How Amazon SageMaker Runs Your Training Image

To configure a Docker container to run as an executable, use an ENTRYPOINT instruction in a Dockerfile. Note the following:

  • For model training, Amazon SageMaker runs the container as follows:

    docker run image train

    SageMaker overrides any default CMD statement in a container by specifying the train argument after the image name. The train argument also overrides arguments that you provide using CMD in the Dockerfile.


  • In your Dockerfile, use the exec form of the ENTRYPOINT instruction:

    ENTRYPOINT ["executable", "param1", "param2", ...]

    For example:

    ENTRYPOINT ["python", ""]

    The exec form of the ENTRYPOINT instruction starts the executable directly, not as a child of /bin/sh. This enables it to receive signals like SIGTERM and SIGKILL from SageMaker APIs.
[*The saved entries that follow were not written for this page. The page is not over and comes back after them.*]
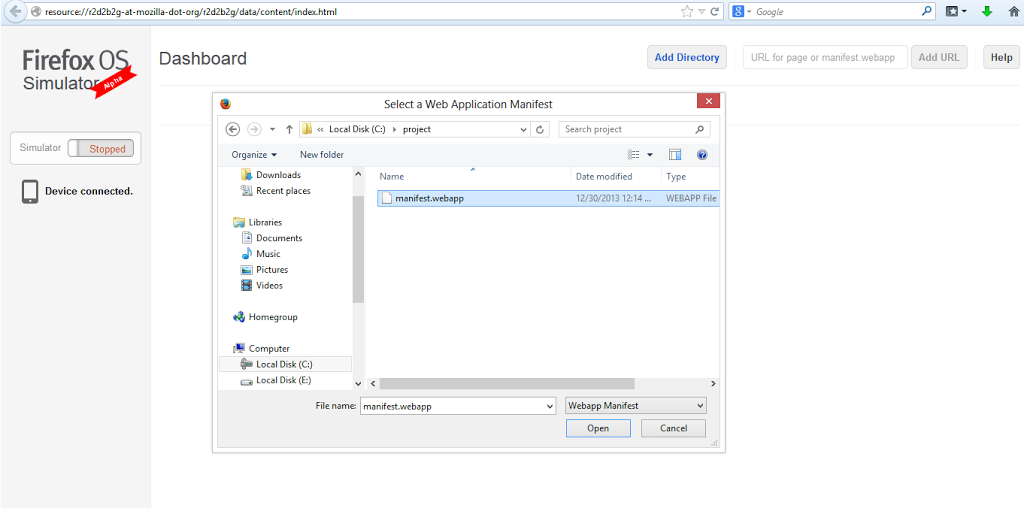This screenshot has height=508, width=1024.
Task: Open the Organize dropdown menu
Action: pos(255,155)
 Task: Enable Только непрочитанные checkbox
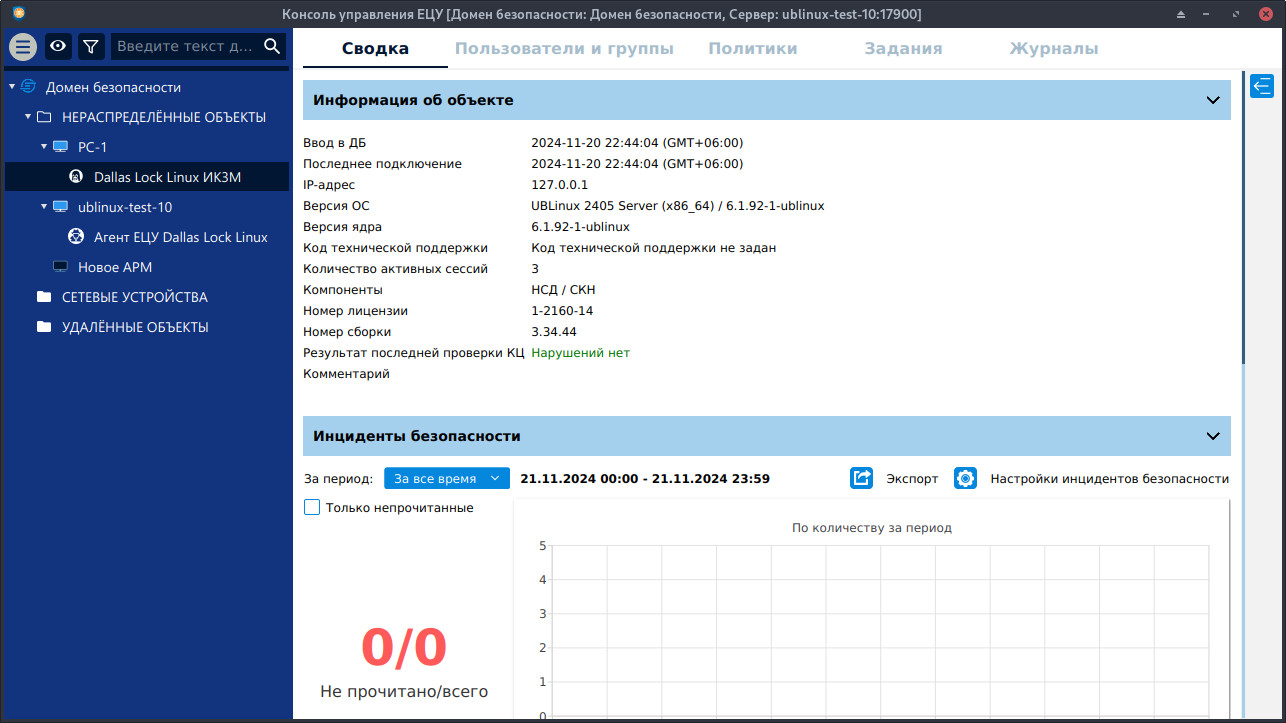[x=312, y=507]
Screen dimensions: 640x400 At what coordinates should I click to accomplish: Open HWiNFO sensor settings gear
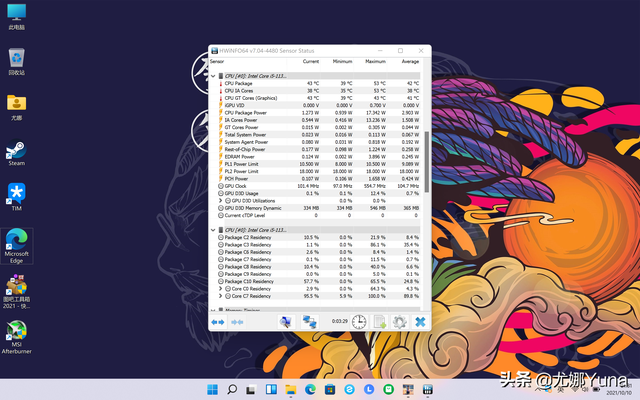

Note the following:


    • The CreateTrainingJob API has a stopping condition that directs SageMaker to stop model training after a specific time.
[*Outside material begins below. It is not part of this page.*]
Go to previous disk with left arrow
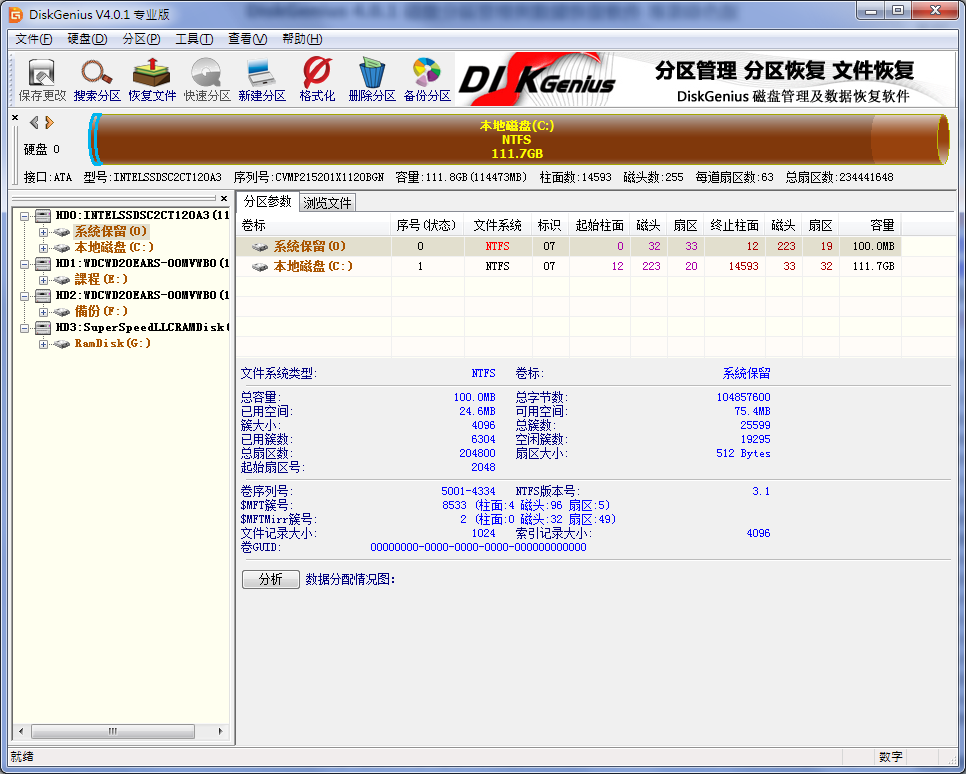This screenshot has width=966, height=774. (34, 123)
    • The StopTrainingJob API issues the equivalent of the docker stop, with a 2-minute timeout command to gracefully stop the specified container:

      docker stop -t120

      The command attempts to stop the running container by sending a SIGTERM signal. After the 2-minute timeout, the API sends SIGKILL and forcibly stops the containers. If the container handles the SIGTERM gracefully and exits within 120 seconds from receiving it, no SIGKILL is sent.
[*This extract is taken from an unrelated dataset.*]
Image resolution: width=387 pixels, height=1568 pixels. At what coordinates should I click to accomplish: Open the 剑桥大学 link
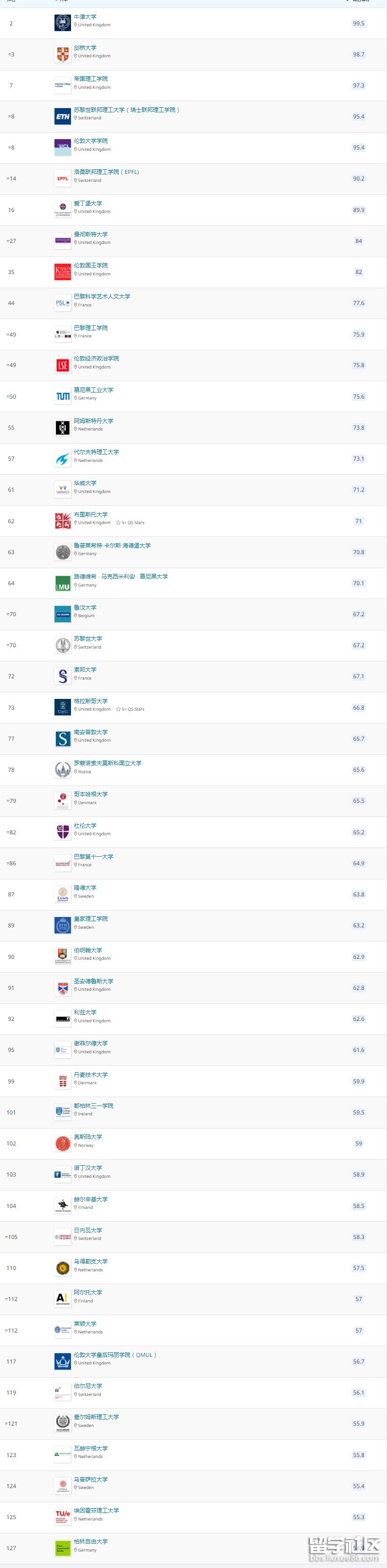point(85,48)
    If you want access to the intermediate model artifacts after SageMaker stops the training, add code to handle saving artifacts in your SIGTERM handler.

  • If you plan to use GPU devices for model training, make sure that your containers are nvidia-docker compatible. Include only the CUDA toolkit on containers; don't bundle NVIDIA drivers with the image. For more information about nvidia-docker, see NVIDIA/nvidia-docker.

  • You can't use the tini initializer as your entry point in SageMaker containers because it gets confused by the train and serve arguments.

  • /opt/ml and all sub-directories are reserved by SageMaker training. When building your algorithm’s Docker image, please ensure you don't place any data required by your algorithm under them as the data may no longer be visible during training.